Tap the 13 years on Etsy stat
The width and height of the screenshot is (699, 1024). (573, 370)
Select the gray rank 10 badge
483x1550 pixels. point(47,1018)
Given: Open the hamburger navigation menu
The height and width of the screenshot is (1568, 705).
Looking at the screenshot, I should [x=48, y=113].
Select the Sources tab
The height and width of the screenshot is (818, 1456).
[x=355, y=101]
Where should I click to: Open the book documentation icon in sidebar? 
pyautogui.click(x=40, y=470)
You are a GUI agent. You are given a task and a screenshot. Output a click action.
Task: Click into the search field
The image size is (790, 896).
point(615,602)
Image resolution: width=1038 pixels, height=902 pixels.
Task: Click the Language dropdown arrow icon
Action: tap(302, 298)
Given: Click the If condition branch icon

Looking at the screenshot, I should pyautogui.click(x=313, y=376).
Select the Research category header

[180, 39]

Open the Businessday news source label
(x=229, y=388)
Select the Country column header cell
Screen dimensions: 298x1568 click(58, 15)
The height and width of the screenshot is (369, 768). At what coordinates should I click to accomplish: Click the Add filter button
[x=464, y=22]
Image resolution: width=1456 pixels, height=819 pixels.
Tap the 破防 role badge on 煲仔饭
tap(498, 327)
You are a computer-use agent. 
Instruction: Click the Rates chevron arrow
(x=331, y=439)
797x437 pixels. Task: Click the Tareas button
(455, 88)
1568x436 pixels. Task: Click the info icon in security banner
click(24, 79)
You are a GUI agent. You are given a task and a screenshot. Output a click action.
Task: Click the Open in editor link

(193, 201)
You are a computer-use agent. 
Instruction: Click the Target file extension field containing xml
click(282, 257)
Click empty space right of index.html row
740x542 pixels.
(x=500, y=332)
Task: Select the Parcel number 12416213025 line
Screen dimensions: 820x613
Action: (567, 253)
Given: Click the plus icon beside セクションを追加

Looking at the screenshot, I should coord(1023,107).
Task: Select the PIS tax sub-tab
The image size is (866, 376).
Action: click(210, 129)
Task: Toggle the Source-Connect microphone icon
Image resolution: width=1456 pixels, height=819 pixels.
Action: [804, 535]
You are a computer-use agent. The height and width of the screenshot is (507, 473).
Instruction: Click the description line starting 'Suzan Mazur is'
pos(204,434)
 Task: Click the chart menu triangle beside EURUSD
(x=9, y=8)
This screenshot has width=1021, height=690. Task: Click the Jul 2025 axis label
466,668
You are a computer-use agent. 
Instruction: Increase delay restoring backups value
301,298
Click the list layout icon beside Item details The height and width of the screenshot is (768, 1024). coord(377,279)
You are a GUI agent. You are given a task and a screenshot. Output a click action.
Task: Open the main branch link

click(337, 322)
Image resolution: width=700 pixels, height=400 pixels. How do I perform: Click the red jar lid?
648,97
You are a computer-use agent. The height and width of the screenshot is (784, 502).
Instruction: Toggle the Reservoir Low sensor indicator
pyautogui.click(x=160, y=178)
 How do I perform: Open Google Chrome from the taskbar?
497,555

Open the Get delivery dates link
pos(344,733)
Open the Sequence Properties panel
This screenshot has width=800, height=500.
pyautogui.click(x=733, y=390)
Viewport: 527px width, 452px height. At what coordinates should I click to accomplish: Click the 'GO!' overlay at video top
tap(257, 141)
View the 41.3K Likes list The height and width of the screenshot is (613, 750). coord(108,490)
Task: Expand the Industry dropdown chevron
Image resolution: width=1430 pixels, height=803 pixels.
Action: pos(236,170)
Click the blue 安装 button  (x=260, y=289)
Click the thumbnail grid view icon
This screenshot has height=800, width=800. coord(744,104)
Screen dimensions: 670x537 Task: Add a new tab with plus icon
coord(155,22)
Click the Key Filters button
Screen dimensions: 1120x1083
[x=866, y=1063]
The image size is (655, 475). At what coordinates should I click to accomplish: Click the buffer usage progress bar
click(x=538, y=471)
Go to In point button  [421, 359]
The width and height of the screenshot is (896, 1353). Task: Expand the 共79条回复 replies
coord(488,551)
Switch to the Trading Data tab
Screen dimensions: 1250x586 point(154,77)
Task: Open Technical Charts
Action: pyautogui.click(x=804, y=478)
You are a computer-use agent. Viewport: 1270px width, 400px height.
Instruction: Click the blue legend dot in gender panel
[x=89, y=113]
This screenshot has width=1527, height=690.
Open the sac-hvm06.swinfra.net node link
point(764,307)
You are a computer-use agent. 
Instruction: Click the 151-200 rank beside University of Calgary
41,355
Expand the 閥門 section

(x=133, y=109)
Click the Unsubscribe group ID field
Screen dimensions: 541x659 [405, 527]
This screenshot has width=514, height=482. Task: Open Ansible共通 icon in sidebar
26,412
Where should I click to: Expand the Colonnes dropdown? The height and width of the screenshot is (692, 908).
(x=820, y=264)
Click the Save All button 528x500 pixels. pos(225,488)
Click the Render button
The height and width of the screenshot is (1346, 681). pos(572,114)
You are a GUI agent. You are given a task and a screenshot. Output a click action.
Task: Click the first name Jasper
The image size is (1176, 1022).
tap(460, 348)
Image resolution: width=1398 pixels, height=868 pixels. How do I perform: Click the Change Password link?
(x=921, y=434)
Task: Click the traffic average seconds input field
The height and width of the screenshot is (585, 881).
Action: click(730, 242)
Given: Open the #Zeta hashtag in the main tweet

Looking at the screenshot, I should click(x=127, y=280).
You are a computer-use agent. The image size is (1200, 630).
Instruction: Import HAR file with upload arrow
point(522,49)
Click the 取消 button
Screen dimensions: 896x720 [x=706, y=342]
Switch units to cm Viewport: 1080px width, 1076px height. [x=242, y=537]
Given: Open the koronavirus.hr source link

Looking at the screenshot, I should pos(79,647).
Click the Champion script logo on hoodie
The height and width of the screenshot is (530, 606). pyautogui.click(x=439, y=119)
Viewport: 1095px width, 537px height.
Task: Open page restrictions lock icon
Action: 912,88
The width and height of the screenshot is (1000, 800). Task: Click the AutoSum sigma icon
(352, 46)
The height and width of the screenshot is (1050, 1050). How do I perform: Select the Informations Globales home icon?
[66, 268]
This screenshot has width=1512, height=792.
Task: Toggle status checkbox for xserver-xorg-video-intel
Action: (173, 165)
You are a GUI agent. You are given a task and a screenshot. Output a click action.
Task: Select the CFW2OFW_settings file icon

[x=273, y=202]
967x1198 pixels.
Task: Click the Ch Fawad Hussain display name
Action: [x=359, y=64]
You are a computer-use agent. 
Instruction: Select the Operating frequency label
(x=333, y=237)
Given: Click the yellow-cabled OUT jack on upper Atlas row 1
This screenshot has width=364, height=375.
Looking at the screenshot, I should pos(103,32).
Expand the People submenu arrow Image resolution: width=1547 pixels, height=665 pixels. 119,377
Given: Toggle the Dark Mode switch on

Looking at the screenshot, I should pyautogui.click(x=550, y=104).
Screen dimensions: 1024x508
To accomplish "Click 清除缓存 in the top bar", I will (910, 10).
---------------
PROBLEM TO SOLVE
Scan the entries above for the line containing "Click the Render button", and copy it and all lines after it exactly, down to and including the line containing "Screen dimensions: 1024x508".

RESULT OF THE EXERCISE
Click the Render button
The height and width of the screenshot is (1346, 681). pos(572,114)
You are a GUI agent. You are given a task and a screenshot. Output a click action.
Task: Click the first name Jasper
The image size is (1176, 1022).
tap(460, 348)
Image resolution: width=1398 pixels, height=868 pixels. How do I perform: Click the Change Password link?
(x=921, y=434)
Task: Click the traffic average seconds input field
The height and width of the screenshot is (585, 881).
Action: click(730, 242)
Given: Open the #Zeta hashtag in the main tweet

Looking at the screenshot, I should click(x=127, y=280).
You are a computer-use agent. The image size is (1200, 630).
Instruction: Import HAR file with upload arrow
point(522,49)
Click the 取消 button
Screen dimensions: 896x720 [x=706, y=342]
Switch units to cm Viewport: 1080px width, 1076px height. [x=242, y=537]
Given: Open the koronavirus.hr source link

Looking at the screenshot, I should pos(79,647).
Click the Champion script logo on hoodie
The height and width of the screenshot is (530, 606). pyautogui.click(x=439, y=119)
Viewport: 1095px width, 537px height.
Task: Open page restrictions lock icon
Action: 912,88
The width and height of the screenshot is (1000, 800). Task: Click the AutoSum sigma icon
(352, 46)
The height and width of the screenshot is (1050, 1050). How do I perform: Select the Informations Globales home icon?
[66, 268]
This screenshot has width=1512, height=792.
Task: Toggle status checkbox for xserver-xorg-video-intel
Action: (173, 165)
You are a GUI agent. You are given a task and a screenshot. Output a click action.
Task: Select the CFW2OFW_settings file icon

[x=273, y=202]
967x1198 pixels.
Task: Click the Ch Fawad Hussain display name
Action: [x=359, y=64]
You are a computer-use agent. 
Instruction: Select the Operating frequency label
(x=333, y=237)
Given: Click the yellow-cabled OUT jack on upper Atlas row 1
This screenshot has width=364, height=375.
Looking at the screenshot, I should pos(103,32).
Expand the People submenu arrow Image resolution: width=1547 pixels, height=665 pixels. 119,377
Given: Toggle the Dark Mode switch on

Looking at the screenshot, I should pyautogui.click(x=550, y=104).
Screen dimensions: 1024x508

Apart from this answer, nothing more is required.